Interestingly I was not encountering it when I was on Ubuntu 22.04.4 if I used the virtio-win-guest-tools 0.1.225-2 But any version newer and I would hit the bug (or a similar one), so I just stayed on that version. Qemu came bundled with virtiofsd so I am unsure which version it was using.

Old install that worked:
Host Ubuntu 22.04.4
libvirt 8.0.0
qemu 6.2

After upgrading to Ubuntu 24.04.1 earlier this week I had to install virtiofsd separately as Qemu no longer bundled it and I started hitting this bug.
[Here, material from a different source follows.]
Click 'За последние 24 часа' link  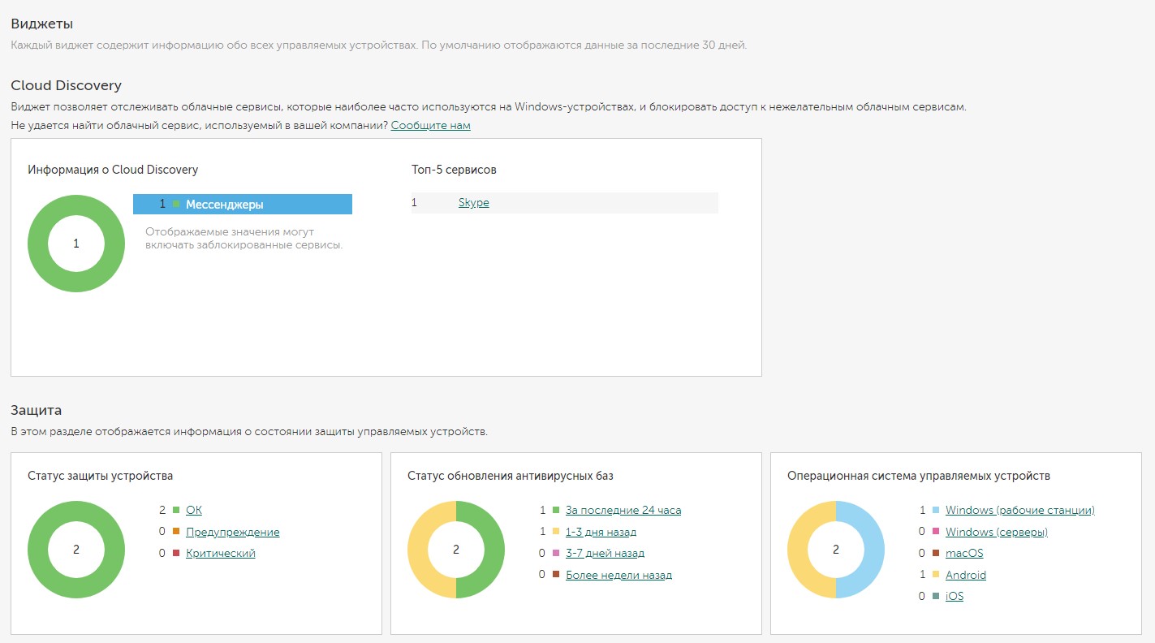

I have tried every virtio-win-guest-tools between 0.1.225-2 and 0.1.262-2 (latest as of posting). I have also tried manually upgrading virtiofsd from 1.10.0 (from Ubuntu repo) to 1.11.1 (latest as of posting). I still hit the bug. virtiofsd is not crashing, it is the windows client as it is fixed by restarting the windows service.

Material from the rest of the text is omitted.